In the GEHDHD meeting (see Swanson et al., 2006), three critical issues were identified that highlight the extraordinary value of the birth cohort design: (a) If the nature of the combined effect of multiple genetic and environmental risk factors is non-additive, then the only way to elucidate these interactive effects is to assess the various risk factors simultaneously in the same cohort rather than in separate cohorts; (b) if vulnerability to a particular risk factor or disease phenotype is determined not only by the genome acquired at conception but by the nature of its interplay with the environment during critical periods of early development, then a longitudinal assessment of the environment from before conception through pregnancy, fetal life, birth, and infancy (as opposed to assessment of the environment in adult life) is crucial to better understand disease susceptibility; (c) if the interplay between genes and environment is characterized by dynamic modifications to the genome, then not only the stable DNA sequence but also the epigenetic modifications to nuclear DNA and chromatin structure must be investigated during critical periods in early development and over time and under various environmental conditions to adequately assess gene–environment interactions.

In addition, two remarkable characteristics of the NCS birth cohort are worth noting.
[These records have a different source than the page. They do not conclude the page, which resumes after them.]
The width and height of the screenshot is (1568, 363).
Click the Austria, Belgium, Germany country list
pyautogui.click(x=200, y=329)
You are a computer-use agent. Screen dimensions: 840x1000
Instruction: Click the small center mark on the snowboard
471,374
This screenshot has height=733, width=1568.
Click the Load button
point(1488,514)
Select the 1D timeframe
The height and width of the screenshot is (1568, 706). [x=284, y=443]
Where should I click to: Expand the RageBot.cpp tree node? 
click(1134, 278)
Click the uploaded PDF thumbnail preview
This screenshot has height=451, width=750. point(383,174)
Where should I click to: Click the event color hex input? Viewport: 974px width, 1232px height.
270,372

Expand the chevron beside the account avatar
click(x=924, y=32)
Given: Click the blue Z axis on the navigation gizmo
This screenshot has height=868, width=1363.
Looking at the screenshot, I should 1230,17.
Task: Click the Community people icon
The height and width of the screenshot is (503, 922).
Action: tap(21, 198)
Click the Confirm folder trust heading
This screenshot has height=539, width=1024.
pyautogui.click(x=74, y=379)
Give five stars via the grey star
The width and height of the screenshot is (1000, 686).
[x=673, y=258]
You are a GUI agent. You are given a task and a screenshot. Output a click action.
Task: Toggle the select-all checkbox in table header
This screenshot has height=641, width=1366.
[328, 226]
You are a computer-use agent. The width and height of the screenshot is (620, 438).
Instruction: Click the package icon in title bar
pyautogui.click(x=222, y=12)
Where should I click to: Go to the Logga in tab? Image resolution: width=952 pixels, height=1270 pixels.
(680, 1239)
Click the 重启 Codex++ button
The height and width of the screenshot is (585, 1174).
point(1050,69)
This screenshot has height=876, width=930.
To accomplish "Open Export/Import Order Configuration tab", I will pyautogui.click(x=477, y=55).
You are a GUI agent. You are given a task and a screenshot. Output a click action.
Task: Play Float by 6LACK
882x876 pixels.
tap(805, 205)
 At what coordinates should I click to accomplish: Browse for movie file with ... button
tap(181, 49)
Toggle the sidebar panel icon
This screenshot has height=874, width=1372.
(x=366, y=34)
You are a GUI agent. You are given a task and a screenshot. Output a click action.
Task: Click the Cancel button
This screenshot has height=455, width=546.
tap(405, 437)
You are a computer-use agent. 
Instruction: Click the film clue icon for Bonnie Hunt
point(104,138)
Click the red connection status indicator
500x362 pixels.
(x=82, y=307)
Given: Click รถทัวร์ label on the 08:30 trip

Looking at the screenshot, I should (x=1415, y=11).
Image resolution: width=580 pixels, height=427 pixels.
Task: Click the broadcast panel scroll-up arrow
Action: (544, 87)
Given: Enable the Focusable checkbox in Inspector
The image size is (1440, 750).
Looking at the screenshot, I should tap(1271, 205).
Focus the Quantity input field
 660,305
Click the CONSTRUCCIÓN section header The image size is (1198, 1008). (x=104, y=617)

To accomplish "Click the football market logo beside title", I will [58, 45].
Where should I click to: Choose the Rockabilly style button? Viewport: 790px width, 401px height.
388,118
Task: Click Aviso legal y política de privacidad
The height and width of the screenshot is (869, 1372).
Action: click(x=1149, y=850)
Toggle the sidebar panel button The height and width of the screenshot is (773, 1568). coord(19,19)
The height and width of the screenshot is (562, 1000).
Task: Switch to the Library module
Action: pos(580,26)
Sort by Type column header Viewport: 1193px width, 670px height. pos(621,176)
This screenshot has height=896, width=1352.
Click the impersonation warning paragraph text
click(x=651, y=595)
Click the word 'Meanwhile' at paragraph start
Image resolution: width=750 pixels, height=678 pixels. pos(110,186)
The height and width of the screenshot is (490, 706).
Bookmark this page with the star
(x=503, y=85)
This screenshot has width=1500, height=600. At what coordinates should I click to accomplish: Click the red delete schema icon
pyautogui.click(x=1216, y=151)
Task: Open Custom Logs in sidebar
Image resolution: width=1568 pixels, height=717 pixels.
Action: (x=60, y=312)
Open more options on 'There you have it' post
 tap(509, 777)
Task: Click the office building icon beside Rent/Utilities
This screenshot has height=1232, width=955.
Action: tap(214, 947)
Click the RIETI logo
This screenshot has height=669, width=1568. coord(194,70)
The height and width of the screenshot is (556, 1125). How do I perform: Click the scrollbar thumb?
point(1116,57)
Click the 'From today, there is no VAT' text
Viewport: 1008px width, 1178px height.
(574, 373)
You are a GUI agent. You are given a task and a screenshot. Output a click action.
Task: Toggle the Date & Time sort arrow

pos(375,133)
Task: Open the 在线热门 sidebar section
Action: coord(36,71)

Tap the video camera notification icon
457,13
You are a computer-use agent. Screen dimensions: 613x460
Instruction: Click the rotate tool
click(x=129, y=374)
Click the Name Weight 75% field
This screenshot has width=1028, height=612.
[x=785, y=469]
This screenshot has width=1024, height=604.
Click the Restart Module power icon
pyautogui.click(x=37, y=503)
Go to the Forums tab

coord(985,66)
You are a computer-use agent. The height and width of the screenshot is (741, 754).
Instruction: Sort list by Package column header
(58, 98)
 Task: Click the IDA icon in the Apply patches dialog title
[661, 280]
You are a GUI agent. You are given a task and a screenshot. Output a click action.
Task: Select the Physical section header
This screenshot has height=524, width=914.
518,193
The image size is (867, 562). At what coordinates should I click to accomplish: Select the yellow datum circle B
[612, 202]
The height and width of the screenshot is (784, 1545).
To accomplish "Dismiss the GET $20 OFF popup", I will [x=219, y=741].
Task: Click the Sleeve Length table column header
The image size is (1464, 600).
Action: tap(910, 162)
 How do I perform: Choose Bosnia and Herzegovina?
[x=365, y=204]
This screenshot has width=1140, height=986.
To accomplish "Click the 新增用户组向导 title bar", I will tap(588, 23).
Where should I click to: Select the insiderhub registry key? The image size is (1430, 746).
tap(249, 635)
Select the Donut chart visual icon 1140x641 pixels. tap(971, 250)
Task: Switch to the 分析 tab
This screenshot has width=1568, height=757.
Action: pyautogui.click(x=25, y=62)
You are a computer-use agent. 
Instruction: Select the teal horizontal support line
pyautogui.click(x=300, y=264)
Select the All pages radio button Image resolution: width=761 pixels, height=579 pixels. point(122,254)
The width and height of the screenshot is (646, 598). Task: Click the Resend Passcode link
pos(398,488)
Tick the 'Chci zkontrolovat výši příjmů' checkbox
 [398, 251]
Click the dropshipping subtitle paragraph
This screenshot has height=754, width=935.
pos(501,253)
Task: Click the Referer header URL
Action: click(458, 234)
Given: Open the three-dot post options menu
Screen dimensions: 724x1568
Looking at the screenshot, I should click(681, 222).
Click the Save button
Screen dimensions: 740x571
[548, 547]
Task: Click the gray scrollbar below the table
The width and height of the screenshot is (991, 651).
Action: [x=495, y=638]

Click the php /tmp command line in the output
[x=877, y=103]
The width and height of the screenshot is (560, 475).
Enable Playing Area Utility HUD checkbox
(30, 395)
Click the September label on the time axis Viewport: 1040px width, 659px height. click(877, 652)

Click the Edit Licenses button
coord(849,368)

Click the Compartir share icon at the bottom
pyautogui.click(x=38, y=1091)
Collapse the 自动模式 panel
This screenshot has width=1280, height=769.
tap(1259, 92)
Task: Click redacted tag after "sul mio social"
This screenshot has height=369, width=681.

The sample of 100,000 is large enough to provide adequate statistical power to address some the issues related to pre and perinatal processes in child mental health and disease. For example, if the percentages reported by Ramchandani et al. (in press) for the ALSPAC study hold for the NCD, then the subgroups related to timing of paternal depression could increase by a factor of 13, and thus might be all over 1,000 (i.e., n = 2,275 for pre-only, 2,158 for post-only, and n = 1,157 with both). In addition, the NCS sample will be representative of the US population, so the disorders that emerge over time should be free from the typical referral biases that are likely to be present on clinically referred samples of child mental health diseases.

We must acknowledge that our strong personal bias favoring the birth cohort design may be due to our participation in the NCS and our intent to make use of the extraordinary data that will be generated by this extraordinary project. We must also acknowledge a strong personal bias toward the use of the DOHaD approach (we are members of the society). We believe that the prospective birth cohort design of the NCS, with repeated observations in the same individuals over time, along with hypotheses and analyses directed by the DOHaD approach (perhaps in combination with the MBD approach), will provide giant steps forward and help identify relevant exposure and outcome domains related to the developmental course of health and disease in childhood.

As we discuss in our commentary, the 9 empirical studies and the 2 reviews provide a set of interesting conclusions and unanswered questions that point the way for the next steps in the investigation of pre-and perinatal processes in child mental health and disorder.


Conflict of interest statement: No conflicts declared.